Notes:
$f(x)-\int_\limits{-\infty}^{\infty}K(x-t)f(t)dt=g(x)$ where $f,g,k\in L_1{\mathbb{R}}$ therefore the equation is solvable with a unique solution iff $1-\hat{K(\xi)}\neq 0\:\:,\forall\xi\in\mathbb{R}$.

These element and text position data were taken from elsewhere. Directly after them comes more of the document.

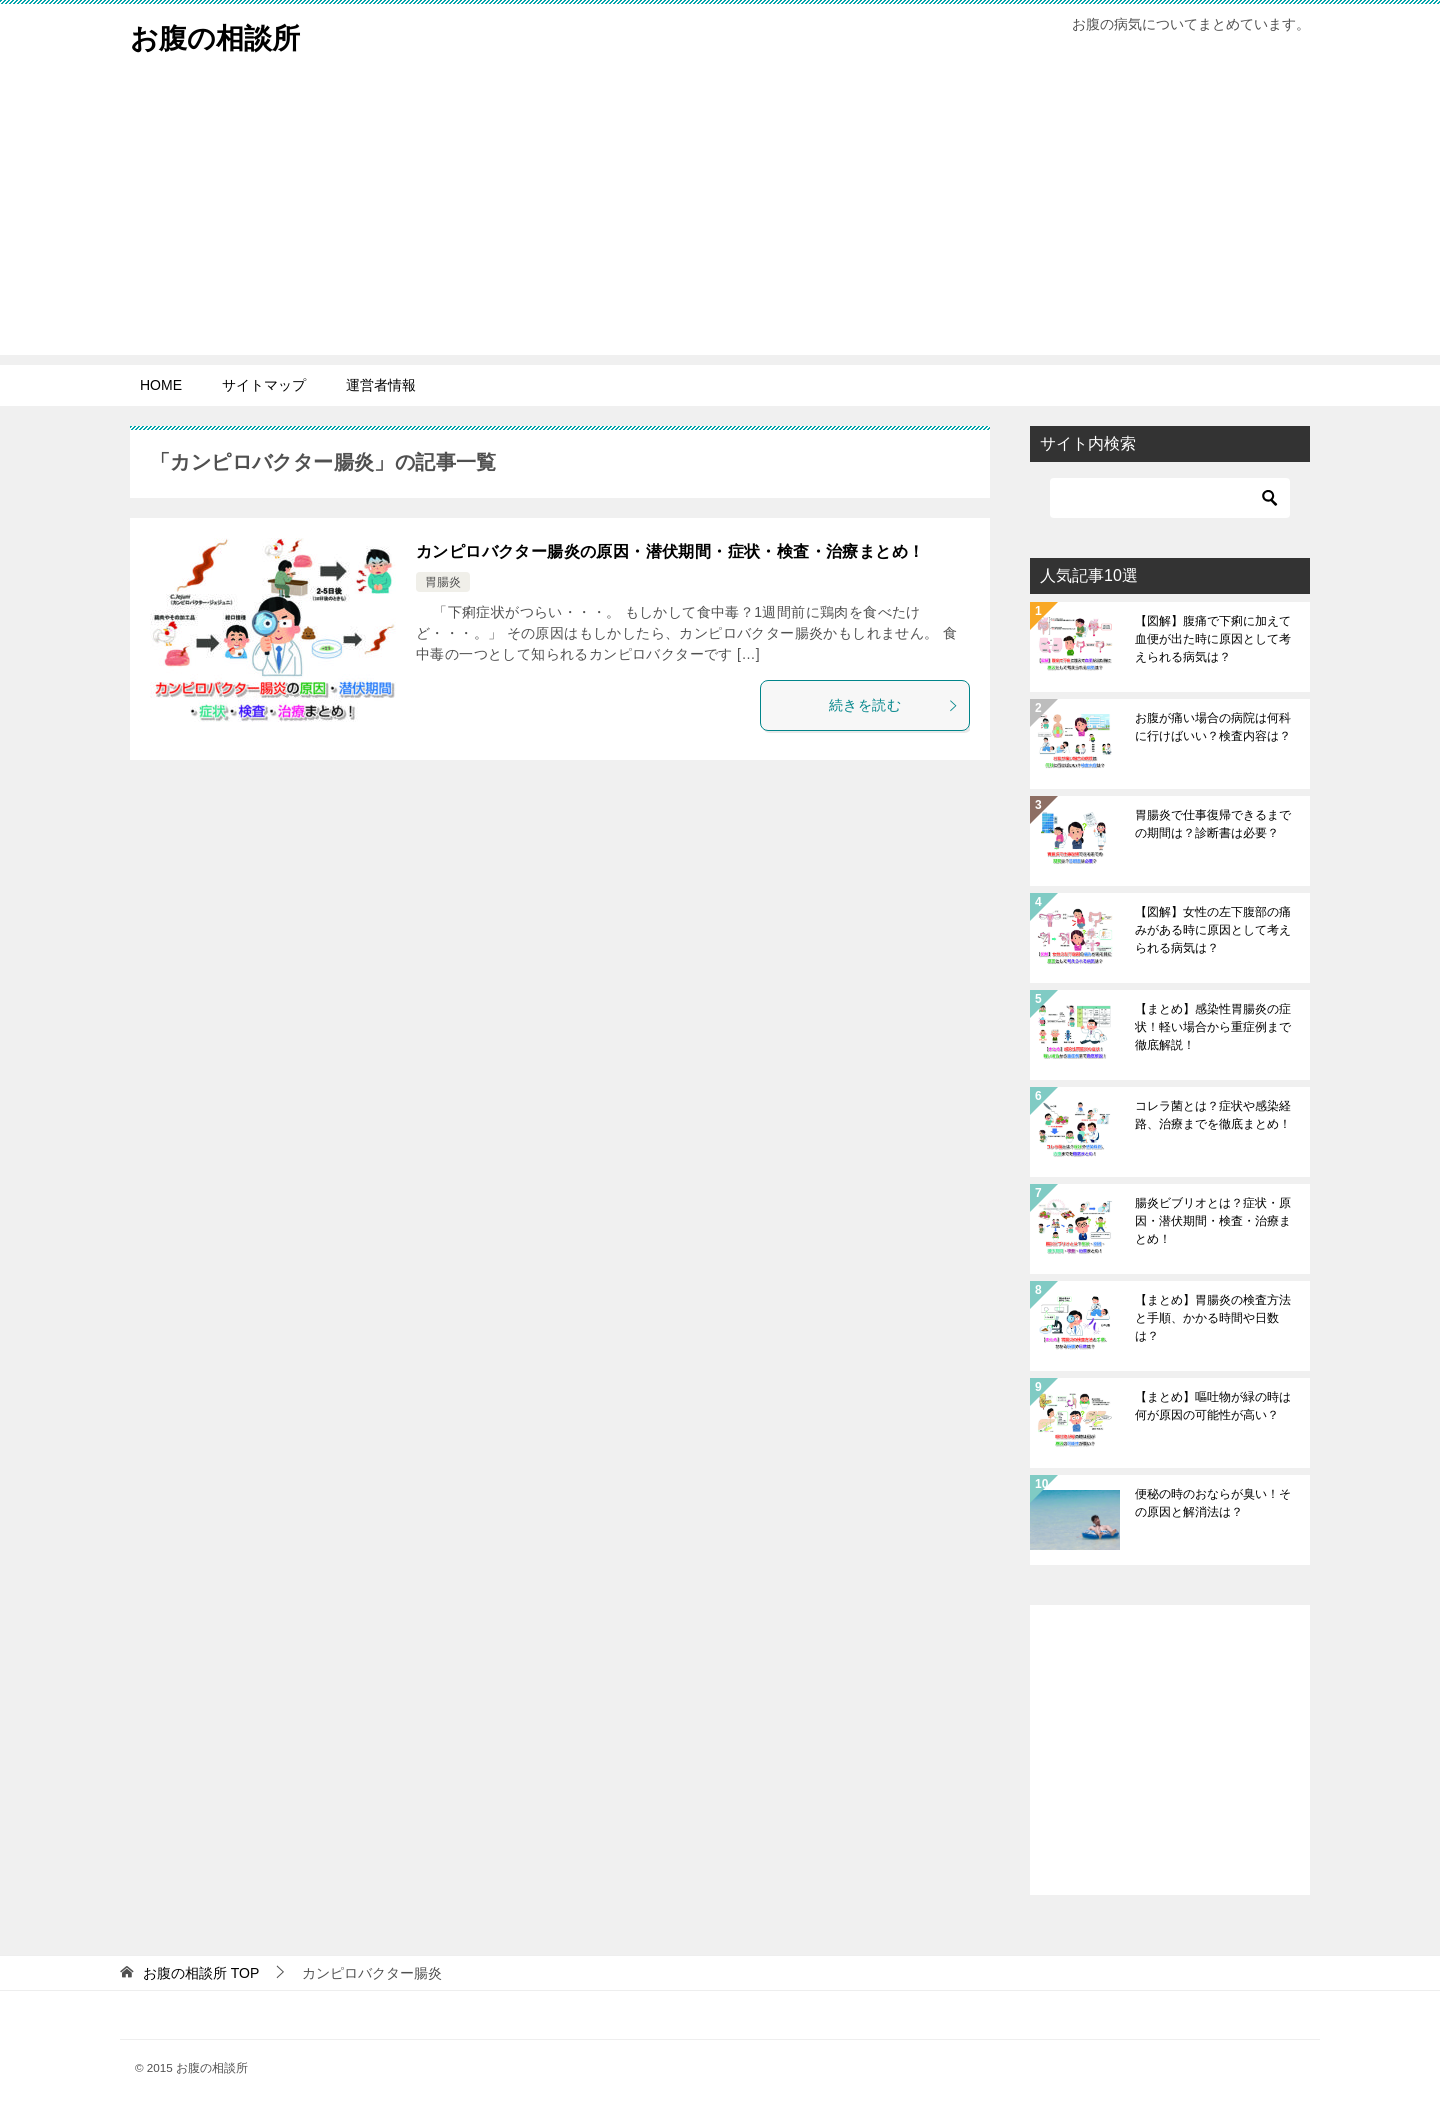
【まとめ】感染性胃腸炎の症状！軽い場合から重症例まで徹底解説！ (1213, 1027)
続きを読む (894, 705)
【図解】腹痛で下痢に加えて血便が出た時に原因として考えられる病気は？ (1213, 639)
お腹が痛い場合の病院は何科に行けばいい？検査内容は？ (1213, 727)
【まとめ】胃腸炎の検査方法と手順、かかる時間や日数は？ (1213, 1318)
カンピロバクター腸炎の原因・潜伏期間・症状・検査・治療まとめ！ (670, 551)
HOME (161, 385)
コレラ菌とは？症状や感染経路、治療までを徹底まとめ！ (1213, 1115)
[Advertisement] (720, 215)
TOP (201, 1973)
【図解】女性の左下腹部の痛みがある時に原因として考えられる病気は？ (1213, 930)
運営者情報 (381, 385)
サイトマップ (264, 385)
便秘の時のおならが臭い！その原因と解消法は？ (1213, 1503)
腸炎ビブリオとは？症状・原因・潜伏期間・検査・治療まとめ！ (1213, 1221)
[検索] (1170, 498)
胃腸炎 (443, 582)
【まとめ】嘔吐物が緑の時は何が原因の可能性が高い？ (1213, 1406)
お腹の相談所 (221, 34)
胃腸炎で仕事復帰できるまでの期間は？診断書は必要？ (1213, 824)
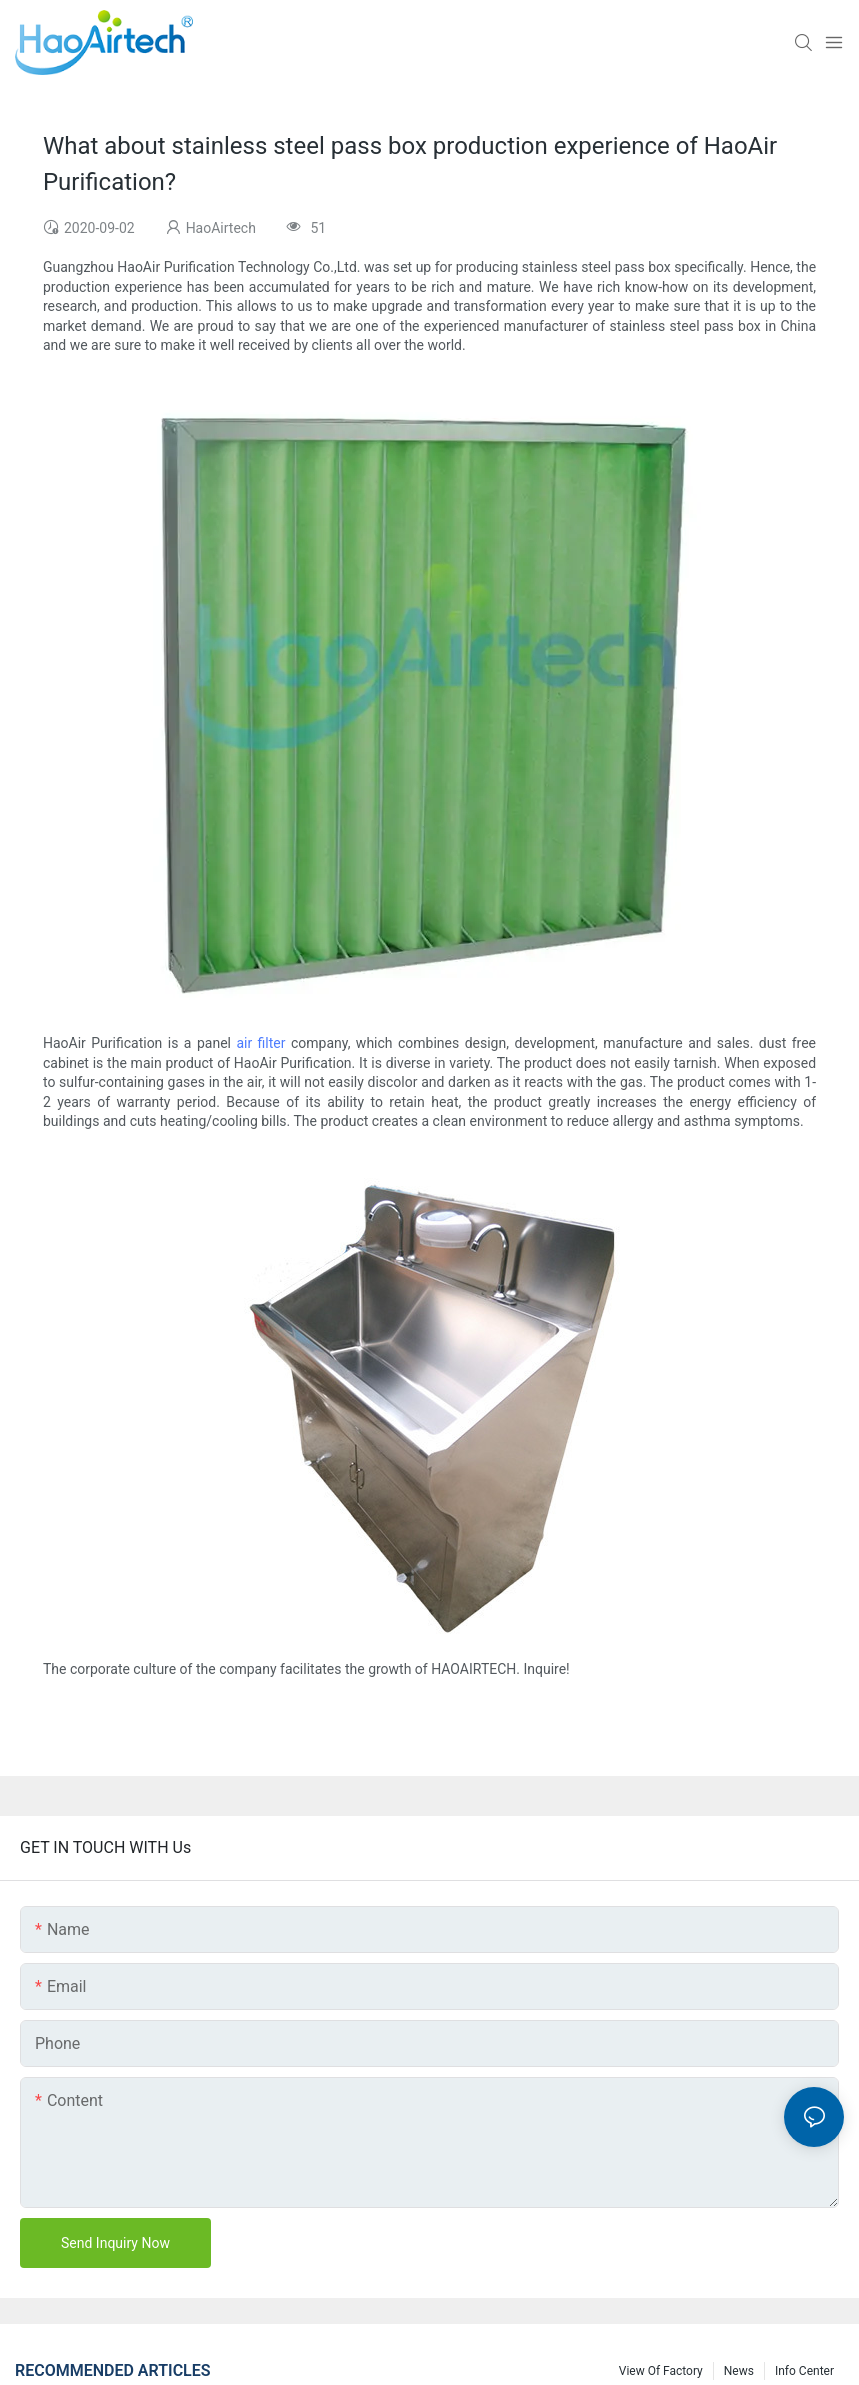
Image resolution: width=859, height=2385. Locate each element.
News (739, 2371)
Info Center (804, 2371)
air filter (260, 1043)
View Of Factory (661, 2371)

Applying the Fourier transform to both sides of the equation:
$\hat{f}(\xi)-\hat{K}(\xi)\hat{f}(\xi)=\hat{g}(\xi)\implies \hat{f}(\xi)=\frac{\hat{g}(\xi)}{1-\hat{k}(\xi)}$
Fourier transform:$\hat{f}(\xi)=\frac{1}{\sqrt{2\pi}}\int_\limits{-\infty}^{\infty}f(t)e^{it\xi}dt\:\:,\:\: \xi\in\mathbb{R}$
Question:
Considering $\int_\limits{-\infty}^{\infty}K(x-t)f(t)$. Why did the integral disappeared when applying the Fourier transform?
Thanks in advance!
\begin{align*} \int_{-\infty}^{\infty}K(x-t)f(t)dt=(K\ast f)(x), \end{align*} and \begin{align*} (K\ast f)^{\wedge}(\xi)=\widehat{K}(\xi)\widehat{f}(\xi) \end{align*} for $K,f\in L^{1}({\bf{R}})$.